Reputation: 194
I have a spark dataframe of six columns say (col1, col2,...col6). I want to create a unique id for each combination of values from "col1" and "col2" and add it to the dataframe. Can someone help me with some pyspark code on how to do it?
Upvotes: 0
Views: 5456
Reputation: 21
You can use the rank function.
rdd=sc.parallelize([[12,23,3,4,5,6],[12,23,56,67,89,20],[12,23,0,0,0,0],[12,2,12,12,12,23],[1,2,3,4,56,7],[1,2,3,4,56,7]])
df = rdd.toDF(['col_1','col_2','col_3','col_4','col_5','col_6'])
df.show()
+-----+-----+-----+-----+-----+-----+
|col_1|col_2|col_3|col_4|col_5|col_6|
+-----+-----+-----+-----+-----+-----+
| 12| 23| 3| 4| 5| 6|
| 12| 23| 56| 67| 89| 20|
| 12| 23| 0| 0| 0| 0|
| 12| 2| 12| 12| 12| 23|
| 1| 2| 3| 4| 56| 7|
| 1| 2| 3| 4| 56| 7|
+-----+-----+-----+-----+-----+-----+
To generate unique id, pass the list of columns in the orderby function of Window
from pyspark.sql.functions import rank
df.withColumn("uid", rank().over(Window.orderBy("col_1", "col_2"))).show()
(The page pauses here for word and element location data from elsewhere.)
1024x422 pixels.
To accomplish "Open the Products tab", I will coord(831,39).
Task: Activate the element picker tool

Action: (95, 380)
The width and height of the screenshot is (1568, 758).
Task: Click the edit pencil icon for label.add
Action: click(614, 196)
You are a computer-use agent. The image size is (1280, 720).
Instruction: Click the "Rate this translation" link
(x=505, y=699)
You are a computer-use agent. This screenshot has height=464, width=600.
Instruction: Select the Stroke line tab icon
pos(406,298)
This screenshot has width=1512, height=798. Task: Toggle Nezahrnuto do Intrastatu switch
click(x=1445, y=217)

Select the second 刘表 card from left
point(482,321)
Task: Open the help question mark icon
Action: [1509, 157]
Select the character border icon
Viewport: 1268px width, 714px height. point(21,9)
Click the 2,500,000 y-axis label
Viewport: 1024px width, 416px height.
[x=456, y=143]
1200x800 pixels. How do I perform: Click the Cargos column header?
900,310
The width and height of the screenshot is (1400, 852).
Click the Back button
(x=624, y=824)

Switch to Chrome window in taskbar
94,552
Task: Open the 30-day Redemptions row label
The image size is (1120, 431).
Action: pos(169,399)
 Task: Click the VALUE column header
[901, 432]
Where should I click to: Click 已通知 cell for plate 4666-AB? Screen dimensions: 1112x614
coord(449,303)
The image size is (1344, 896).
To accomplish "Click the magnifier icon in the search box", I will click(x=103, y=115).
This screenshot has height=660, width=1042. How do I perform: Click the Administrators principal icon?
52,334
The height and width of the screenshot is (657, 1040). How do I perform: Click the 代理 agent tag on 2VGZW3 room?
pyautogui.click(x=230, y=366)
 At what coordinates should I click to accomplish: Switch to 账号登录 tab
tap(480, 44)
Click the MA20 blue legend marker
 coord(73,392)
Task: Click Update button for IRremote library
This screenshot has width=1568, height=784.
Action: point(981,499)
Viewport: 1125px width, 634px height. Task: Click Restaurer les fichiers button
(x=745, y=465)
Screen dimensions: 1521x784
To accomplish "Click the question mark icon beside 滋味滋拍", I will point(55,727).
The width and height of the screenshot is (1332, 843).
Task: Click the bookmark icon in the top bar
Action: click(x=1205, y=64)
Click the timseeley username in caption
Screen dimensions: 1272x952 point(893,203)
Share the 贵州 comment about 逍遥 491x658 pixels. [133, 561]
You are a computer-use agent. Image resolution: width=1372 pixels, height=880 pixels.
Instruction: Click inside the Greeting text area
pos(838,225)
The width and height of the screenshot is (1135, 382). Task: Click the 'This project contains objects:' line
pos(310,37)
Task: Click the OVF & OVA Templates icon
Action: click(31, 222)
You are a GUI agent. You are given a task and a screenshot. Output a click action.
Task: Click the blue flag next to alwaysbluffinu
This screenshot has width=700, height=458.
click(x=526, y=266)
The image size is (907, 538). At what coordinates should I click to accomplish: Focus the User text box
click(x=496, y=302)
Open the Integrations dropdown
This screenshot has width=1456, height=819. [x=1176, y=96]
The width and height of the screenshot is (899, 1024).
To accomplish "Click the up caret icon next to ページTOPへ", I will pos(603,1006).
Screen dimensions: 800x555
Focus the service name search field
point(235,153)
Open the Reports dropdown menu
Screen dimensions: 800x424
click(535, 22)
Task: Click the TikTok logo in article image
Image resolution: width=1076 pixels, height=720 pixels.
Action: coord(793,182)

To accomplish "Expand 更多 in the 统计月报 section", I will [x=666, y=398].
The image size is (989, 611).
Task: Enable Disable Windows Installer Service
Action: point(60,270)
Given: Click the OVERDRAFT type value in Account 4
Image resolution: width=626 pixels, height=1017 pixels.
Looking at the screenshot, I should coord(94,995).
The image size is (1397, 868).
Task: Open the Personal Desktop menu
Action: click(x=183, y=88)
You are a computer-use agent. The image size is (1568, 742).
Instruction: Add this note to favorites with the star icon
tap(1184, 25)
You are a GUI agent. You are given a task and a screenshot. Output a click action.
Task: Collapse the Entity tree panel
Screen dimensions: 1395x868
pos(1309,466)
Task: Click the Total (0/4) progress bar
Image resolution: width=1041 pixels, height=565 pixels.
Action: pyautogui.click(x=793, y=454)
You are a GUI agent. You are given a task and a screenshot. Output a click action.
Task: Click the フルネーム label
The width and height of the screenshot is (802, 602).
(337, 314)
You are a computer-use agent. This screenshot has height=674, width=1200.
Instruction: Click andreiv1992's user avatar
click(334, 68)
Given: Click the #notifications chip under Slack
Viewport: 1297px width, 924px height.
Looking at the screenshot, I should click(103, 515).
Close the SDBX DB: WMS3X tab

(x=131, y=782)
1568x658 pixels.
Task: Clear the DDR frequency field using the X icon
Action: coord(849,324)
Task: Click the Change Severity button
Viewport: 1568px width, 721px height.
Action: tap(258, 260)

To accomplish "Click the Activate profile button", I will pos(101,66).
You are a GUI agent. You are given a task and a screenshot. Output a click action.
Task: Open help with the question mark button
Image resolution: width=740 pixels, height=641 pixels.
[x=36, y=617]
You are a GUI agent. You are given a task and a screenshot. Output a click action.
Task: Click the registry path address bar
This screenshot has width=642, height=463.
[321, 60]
+-----+-----+-----+-----+-----+-----+---+
|col_1|col_2|col_3|col_4|col_5|col_6|uid|
+-----+-----+-----+-----+-----+-----+---+
|1 |2 |3 |4 |56 |7 |1 |
|1 |2 |3 |4 |56 |7 |1 |
|12 |2 |12 |12 |12 |23 |3 |
|12 |23 |56 |67 |89 |20 |4 |
|12 |23 |3 |4 |5 |6 |4 |
|12 |23 |0 |0 |0 |0 |4 |
+-----+-----+-----+-----+-----+-----+---+
Upvotes: 1
Reputation: 1588
You can achieve it using monotonically_increasing_id
(pyspark >1.6) or monotonicallyIncreasingId
(pyspark <1.6)
>>> from pyspark.sql.functions import monotonically_increasing_id
>>> rdd=sc.parallelize([[12,23,3,4,5,6],[12,23,56,67,89,20],[12,23,0,0,0,0],[12,2,12,12,12,23],[1,2,3,4,56,7],[1,2,3,4,56,7]])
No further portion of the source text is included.